- _Text to read_
This submission is migrated from previous version of oj.uz, which used different machine for grading. This submission may have different result if resubmitted.
/**
* Binary. Hmm, interesting. I started with [S2], which I solved with recursion in
* O(kq). The basic idea is to treat two 2^i biscuits in the bag as one 2^(i+1).
*
* A few greedy observations:
* (1) Given x, can we determine if it's possible? Well, we can simply iterate i
* from large to small. If the additional tastiness x we still need for a
* certain bag satisfies x >= 2^i, put a biscuit 2^i in the bag if there's one.
* (2) Biscuits of the same type can be distributed as evenly as possible, i.e.

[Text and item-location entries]
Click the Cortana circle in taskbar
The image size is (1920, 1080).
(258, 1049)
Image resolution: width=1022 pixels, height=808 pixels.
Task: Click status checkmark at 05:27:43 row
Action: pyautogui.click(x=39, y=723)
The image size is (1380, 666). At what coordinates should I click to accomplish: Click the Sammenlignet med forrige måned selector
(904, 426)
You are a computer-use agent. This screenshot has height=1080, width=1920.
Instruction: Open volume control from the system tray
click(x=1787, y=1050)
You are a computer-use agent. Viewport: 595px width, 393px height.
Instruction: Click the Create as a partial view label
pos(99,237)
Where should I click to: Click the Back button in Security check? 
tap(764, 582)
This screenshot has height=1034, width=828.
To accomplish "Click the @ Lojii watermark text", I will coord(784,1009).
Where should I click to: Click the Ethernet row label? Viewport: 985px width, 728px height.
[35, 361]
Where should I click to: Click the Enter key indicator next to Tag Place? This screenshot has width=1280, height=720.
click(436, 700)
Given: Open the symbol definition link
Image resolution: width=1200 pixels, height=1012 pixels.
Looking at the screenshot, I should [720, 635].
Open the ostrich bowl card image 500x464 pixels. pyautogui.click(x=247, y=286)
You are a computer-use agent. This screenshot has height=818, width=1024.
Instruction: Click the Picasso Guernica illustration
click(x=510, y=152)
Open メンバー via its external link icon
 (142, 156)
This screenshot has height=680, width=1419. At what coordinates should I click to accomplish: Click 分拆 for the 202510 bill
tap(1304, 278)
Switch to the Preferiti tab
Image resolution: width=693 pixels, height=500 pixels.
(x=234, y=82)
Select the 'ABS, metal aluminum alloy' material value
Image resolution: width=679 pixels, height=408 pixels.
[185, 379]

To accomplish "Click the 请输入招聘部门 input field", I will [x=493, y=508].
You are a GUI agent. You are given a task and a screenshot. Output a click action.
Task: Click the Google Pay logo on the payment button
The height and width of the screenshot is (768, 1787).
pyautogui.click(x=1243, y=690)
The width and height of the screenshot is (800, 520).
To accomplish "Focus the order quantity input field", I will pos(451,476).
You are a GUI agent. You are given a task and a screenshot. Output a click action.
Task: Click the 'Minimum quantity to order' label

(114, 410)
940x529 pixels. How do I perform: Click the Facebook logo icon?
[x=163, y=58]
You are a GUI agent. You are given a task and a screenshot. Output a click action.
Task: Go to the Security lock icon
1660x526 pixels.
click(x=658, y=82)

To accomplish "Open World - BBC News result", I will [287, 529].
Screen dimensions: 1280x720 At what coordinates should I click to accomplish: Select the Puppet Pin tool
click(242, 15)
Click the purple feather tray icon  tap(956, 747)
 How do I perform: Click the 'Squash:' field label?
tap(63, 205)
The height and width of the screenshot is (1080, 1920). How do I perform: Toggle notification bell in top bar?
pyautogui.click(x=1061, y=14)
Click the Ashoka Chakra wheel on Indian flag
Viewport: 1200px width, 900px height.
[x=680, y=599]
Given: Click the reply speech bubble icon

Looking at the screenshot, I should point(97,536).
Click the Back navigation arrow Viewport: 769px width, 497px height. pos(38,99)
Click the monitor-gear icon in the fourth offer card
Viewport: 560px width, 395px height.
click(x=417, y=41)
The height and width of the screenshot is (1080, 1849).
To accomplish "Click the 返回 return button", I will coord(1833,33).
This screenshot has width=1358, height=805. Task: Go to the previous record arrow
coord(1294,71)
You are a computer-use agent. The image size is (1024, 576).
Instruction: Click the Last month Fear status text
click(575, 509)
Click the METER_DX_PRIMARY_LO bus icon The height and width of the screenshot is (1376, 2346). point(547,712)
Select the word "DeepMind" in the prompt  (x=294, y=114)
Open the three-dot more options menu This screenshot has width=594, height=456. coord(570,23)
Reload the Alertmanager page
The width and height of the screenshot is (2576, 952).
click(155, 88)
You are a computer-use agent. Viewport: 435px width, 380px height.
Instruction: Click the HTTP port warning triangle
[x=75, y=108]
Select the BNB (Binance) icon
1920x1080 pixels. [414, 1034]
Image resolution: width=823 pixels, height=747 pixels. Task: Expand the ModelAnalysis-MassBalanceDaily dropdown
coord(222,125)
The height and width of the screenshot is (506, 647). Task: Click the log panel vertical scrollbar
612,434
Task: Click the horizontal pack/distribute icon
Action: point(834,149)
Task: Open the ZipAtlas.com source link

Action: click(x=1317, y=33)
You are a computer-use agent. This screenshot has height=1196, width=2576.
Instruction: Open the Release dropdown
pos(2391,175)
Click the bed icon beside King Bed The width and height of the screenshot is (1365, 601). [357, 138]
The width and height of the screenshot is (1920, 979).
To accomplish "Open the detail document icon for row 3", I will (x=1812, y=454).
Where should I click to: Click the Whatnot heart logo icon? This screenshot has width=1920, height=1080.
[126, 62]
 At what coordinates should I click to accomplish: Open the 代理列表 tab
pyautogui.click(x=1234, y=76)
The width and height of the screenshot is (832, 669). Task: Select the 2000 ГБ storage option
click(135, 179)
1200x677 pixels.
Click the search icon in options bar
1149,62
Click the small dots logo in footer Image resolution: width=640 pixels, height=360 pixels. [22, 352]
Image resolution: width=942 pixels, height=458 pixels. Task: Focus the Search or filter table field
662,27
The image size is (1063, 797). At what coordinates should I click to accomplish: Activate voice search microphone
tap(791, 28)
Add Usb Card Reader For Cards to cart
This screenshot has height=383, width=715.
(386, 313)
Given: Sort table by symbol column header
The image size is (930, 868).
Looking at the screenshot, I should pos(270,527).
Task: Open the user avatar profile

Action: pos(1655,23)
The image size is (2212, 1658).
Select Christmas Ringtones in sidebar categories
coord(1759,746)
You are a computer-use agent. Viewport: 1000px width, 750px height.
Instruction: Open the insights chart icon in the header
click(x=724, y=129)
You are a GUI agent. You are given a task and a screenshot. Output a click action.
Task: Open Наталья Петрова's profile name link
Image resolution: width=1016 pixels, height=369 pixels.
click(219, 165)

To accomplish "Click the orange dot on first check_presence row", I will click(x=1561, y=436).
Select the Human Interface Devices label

- _Set tasks_
**A)** Using the biscuit solution text above, decide whether each statement agrees with it: (i) the earlier version of oj.uz graded submissions on the same machine as now; (ii) the author solved [S2] first, using recursion; (iii) to test whether x is possible, i is iterated from small to large. Answer yes or no for each, and quote the words of the text that decide it.
**B)** Write out the part of the biscuit solution text above from "This submission is" to "result if resubmitted.".
**C)** Resume the biscuit solution text above, going on from its last line.

- _Answers for the tasks_
**A)**
(i) No: "which used different machine for grading"
(ii) Yes: "I started with [S2], which I solved with recursion"
(iii) No: "from large to small"

**B)**
This submission is migrated from previous version of oj.uz, which used different machine for grading. This submission may have different result if resubmitted.

**C)**
* there is an optimal partition s.t. for every i
* |#2^i_biscuits_in_bag_1 - #2^i_biscuits_in_big_2| <= 1.
* (3) Unlike (1), (2), we consider from small to large. If x is odd, each bag needs
* at least 1 2^0 biscuit. After that, every 2 2^O biscuits can be grouped to
* form 1 2^1 biscuit, so we can add this num to the original num of 2^1
* biscuits. Well, let's write this recursively:
* def find():
* total = 0
* if #2^0 >= x:
* add floor((#2^0 - x) / 2) to #2^1 and recurse downdwards
* add floor(#2^0 / 2) to 2^1 and recurse downwards
* ...
*
* Time Complexity: (unknown yet)
* Implementation 0.9 (Just for testing correctness)
*/
#include <bits/stdc++.h>
#include "biscuits.h"
typedef long long ll;
ll search(ll x, std::vector<ll> a) {
if (a.size() == 1)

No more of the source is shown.